While partisans in the nation’s capital squabbled over which news outlets’ coronavirus coverage was most irresponsible, private digital detectives were scouring local news reports, plus web chatter and other online indicators, to map the pandemic’s spread in real time.

Local news is one of the more important signals amid all that digital noise, and even before this month’s economic freeze began wiping out newsroom jobs, data scientists had been worrying about the underlying insecurity of the news business.

Unlike maps that update daily with official death-toll and diagnosis tallies, HealthMap, headquartered at Boston Children’s Hospital, uses an automated process that sifts the social web round the clock to sniff out informal clues to burgeoning disease hot spots and then maps them as they are uncovered. Here’s a link to their newest animation of the COVID-19 outbreak. If accurate, that kind of up-to-the-minute intelligence can tell disease-fighting leaders where to send medical equipment or impose travel restrictions.

Surveillance has long been a core activity of public-health systems. Human sentinels across the country still notify the U.S. Centers for Disease Control and Prevention when a worrisome diagnosis is made, but a computational epidemiology system like HealthMap doesn’t wait. It takes a big-data approach, betting a mass of intelligently aggregated signals from social media can yield advance warnings.

Grossly simplified, here’s how it works. Combing the web, the HealthMap system looks for key words and other signals that pop up on social media, in search-engine queries and in local news reports, plus the posts of expert and official sources. Running all that scraped-up material through algorithms and other software tools that sort, sift and weigh, HealthMap revises its online maps to show what’s happening in real time, not after the bodies have been counted.

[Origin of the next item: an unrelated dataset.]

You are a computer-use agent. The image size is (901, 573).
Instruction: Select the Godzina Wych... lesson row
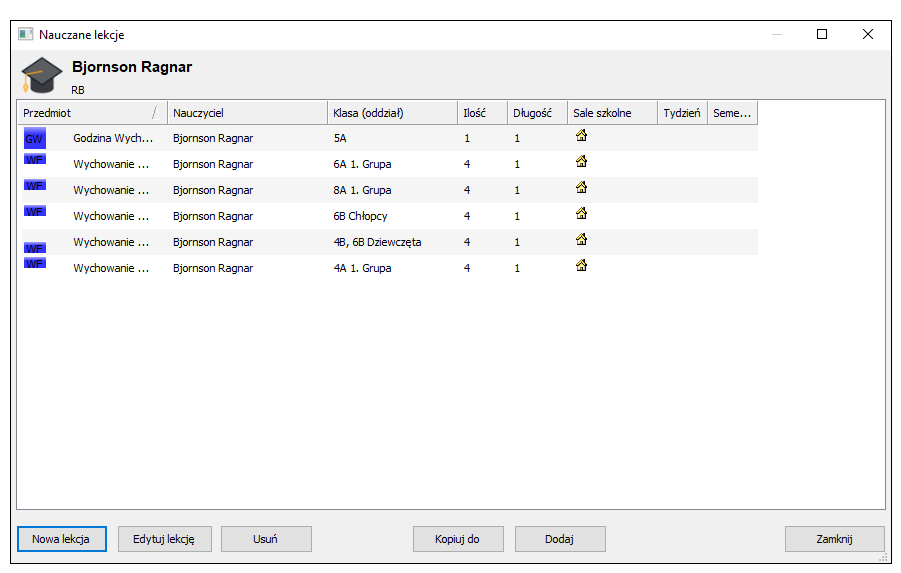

Local news plays an important role, HealthMap team members have said. News reports refine the informal signals found in the swamp of gossip, eyewitness postings and other data we leave in our online wake, sometimes called “data exhaust.”


So, the emergence of news deserts — localities that have lost or never had a local outlet — is a problem for disease surveillance. News reports, unlike most tweets or circumstantial evidence like parking demand near hospitals, tend to include authoritative and named sources and details like who, what, when and where.

Consider the Arkansas mumps outbreak of 2016. While there is a slow bureaucratic process for data file-sharing, computational epidemiologists seeing social-web clues to an outbreak quickly unearthed solid information from local journalists.

The Northwest Arkansas Democrat-Gazette did more than just retype official data on test results. As the number of cases rose to 3,000, the paper noted that the rate of parents refusing vaccines for their children were high in Northwest Arkansas and that, oddly, the region’s community of Marshall Islanders were getting the mumps despite having been vaccinated.

Those kinds of clues are gold for disease detectives, who then knew what to follow up. Maia Majumder, a systems engineer with a masters in public health, was a researcher at HealthMap at that time. Local news, she told the health-media company STAT, bolsters the quality of the signals processed by the algorithm. Her HealthMap colleague, Allessandro Vespignani of Northeastern University, echoed her concerns about the loss of that kind of reporting when they spoke to STAT reporter Helen Branswell for this excellent 2018 report.

There are limits to the accuracy of mapping systems built on machine learning, though. “I would just caution that you may want to point to Google’s now-defunct “Flu Trends” project,” said Jevin West, author of “Calling Bullshit: The Art of Skepticism in a Data-Driven World.”

“They got everyone excited, including me,” said the University of Washington data scientist. “The results were phenomenal,” he said, predicting flu outbreaks accurately. “But, within one and a half years it started to perform really poorly” and had to be shut down, he said. The problem? User behavior and word choice change rapidly online, plus social-media platforms constantly change their public-facing interface, which scrambles the signal. Unless a predictive model evolves in parallel, he said, it is doomed.


This is likely the busiest and possibly most consequential time ever for HealthMap, which might be why my more than 15 separate efforts over the last three weeks to reach Majumder, Vespignani and several other members of the team via email, Twitter, LinkedIn, phone and Boston Children’s press office have been unsuccessful.

I’ve built this report from HealthMap’s website, from peer-reviewed journal articles by HealthMap founder Jonathan Brownstein and from the report by Branswell, STAT’s award-winning infectious-diseases and global-health writer.

If Majumder, Vespignani or Brownstein surface for air and get back to me, I’ll either update this report or write a new one. The most pressing of my questions: How early did HealthMap spot the spread of COVID-19 and how have newsroom layoffs and closures since 2018 caused HealthMap to change the local news element of its tracking system? And how will they avoid the problems that plagued Google Flu Trends?

It was a wonderfully obsessive amateur blogger, Sharon Sanders at FluTrackers, who on New Year’s Eve first sounded the alarm to the Western world about a fast-moving and fatal new flu emerging from Wuhan, China.